Dining out doesn’t have to derail your health goals. If you go out to a restaurant to eat, you may want to watch your calories very closely. Keep these pointers in mind for a calorie-smart outing:
- Dressings on the
Side: Control your calorie intake by requesting
dressings and sauces on the side.
- Grilled Over
Greasy: Opt for grilled fish and veggies without
butter or oil, or just a small amount.
- Tomato vs. Cream
Sauces: Pick pasta with tomato-based sauces over
cream-based ones to cut down on fat and calories.
- Beverage Choices: Choose water, diet soda, or tea over sugary drinks and alcohol.
- Dessert Sharing: Splitting a dessert can halve the calorie count.
- Soup Selections: Go for broth-based soups instead of cream-based for fewer
calories.
- Salsa for Baked
Potatoes: Swap out high-calorie toppings like sour
cream for salsa.
- Portion Control: Stop eating when you’re full and consider taking half your meal
home.
- Appetizers as
Meals: For smaller portions, order appetizers or
combine an appetizer with a salad.
- Healthy Sides: Choose baked potatoes or steamed veggies over fries.
- Cooking Methods
Matter: Look for food that is baked, grilled,
broiled, poached, or steamed.
- Bread Without
Extras: Enjoy bread plain to avoid added fats and
calories.
- Fruits and
Veggies: Fill up on dishes rich in fruits and
vegetables for fibre and nutrients.
- Whole Grains Win: Select whole grain options like whole wheat bread and brown rice.

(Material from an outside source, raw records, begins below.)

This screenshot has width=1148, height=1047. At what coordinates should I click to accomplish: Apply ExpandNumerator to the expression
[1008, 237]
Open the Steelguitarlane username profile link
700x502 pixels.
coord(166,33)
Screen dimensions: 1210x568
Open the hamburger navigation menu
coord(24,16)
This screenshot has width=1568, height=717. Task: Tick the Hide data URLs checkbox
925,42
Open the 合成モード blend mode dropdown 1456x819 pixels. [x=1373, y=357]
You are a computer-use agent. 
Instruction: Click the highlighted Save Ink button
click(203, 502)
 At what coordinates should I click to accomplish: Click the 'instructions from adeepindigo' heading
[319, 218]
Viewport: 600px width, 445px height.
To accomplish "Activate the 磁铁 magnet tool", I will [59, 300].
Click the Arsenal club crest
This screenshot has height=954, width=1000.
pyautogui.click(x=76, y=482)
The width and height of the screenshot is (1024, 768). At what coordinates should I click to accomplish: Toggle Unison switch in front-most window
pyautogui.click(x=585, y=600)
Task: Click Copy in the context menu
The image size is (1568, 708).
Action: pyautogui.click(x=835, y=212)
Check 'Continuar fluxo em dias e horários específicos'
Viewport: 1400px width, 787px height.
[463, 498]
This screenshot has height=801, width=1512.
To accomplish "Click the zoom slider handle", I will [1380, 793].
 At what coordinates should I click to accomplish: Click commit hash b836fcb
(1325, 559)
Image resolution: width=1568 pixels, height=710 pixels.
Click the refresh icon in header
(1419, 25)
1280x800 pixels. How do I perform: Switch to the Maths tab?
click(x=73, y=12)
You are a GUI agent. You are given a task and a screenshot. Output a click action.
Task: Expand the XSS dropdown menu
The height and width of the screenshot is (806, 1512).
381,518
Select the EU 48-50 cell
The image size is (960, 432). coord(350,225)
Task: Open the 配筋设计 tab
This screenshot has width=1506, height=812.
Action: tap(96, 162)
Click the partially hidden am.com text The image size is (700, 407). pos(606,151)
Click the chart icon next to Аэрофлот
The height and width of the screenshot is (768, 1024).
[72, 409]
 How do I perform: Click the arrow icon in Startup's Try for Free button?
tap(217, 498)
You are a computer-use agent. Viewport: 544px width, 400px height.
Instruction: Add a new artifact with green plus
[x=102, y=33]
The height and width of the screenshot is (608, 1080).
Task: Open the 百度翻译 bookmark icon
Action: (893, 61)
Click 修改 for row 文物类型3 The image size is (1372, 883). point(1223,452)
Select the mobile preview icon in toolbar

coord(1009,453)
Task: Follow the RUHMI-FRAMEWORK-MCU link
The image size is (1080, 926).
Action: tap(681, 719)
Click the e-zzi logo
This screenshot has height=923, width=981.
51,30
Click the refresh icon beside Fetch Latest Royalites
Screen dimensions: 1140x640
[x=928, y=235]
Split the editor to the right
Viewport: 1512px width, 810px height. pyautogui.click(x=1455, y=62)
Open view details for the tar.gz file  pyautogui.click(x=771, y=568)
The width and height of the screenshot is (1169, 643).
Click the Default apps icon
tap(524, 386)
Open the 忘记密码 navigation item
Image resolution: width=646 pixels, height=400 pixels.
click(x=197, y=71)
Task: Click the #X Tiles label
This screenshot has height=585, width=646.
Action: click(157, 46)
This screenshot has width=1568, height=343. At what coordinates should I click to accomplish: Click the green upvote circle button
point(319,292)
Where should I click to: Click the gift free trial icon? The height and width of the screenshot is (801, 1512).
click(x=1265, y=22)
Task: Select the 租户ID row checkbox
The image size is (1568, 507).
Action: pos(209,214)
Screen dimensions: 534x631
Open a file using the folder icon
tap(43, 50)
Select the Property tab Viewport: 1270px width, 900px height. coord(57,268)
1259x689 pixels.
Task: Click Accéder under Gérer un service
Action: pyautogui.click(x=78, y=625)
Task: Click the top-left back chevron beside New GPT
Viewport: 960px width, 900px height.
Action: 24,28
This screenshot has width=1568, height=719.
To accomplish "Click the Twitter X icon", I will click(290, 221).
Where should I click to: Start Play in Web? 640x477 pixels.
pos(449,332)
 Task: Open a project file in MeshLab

- Low-Fat Desserts: Satisfy your sweet tooth with low-fat options like fruit.
Remember,
moderation is key. Enjoy your favourites in balance and eat due to hunger, not
stress or boredom, and stick to your diet plan.
Healthy
Eating for the Busy Bee
Busy
schedules don’t mean sacrificing healthy eating. Here’s how to maintain good
nutrition on the move:
- Diet and Stress: A nutritious diet helps manage stress better, so prioritize it
even when busy.
- Smart Restaurant
Choices: Enjoy dining out but choose wisely to avoid
weight gain.
- Snacks in the Car: Keep healthy snacks handy in your car to avoid unhealthy pit
stops.
- Breakfast at Home: No matter how rushed, grab a quick yet healthy breakfast like
cereal, fruit, or a bagel.
Always
opt for healthy food choices, even when you’re out and about. Preparing and
carrying nutritious snacks or meals can help you avoid the temptation of junk
food. Remember, your body will thank you for eating well.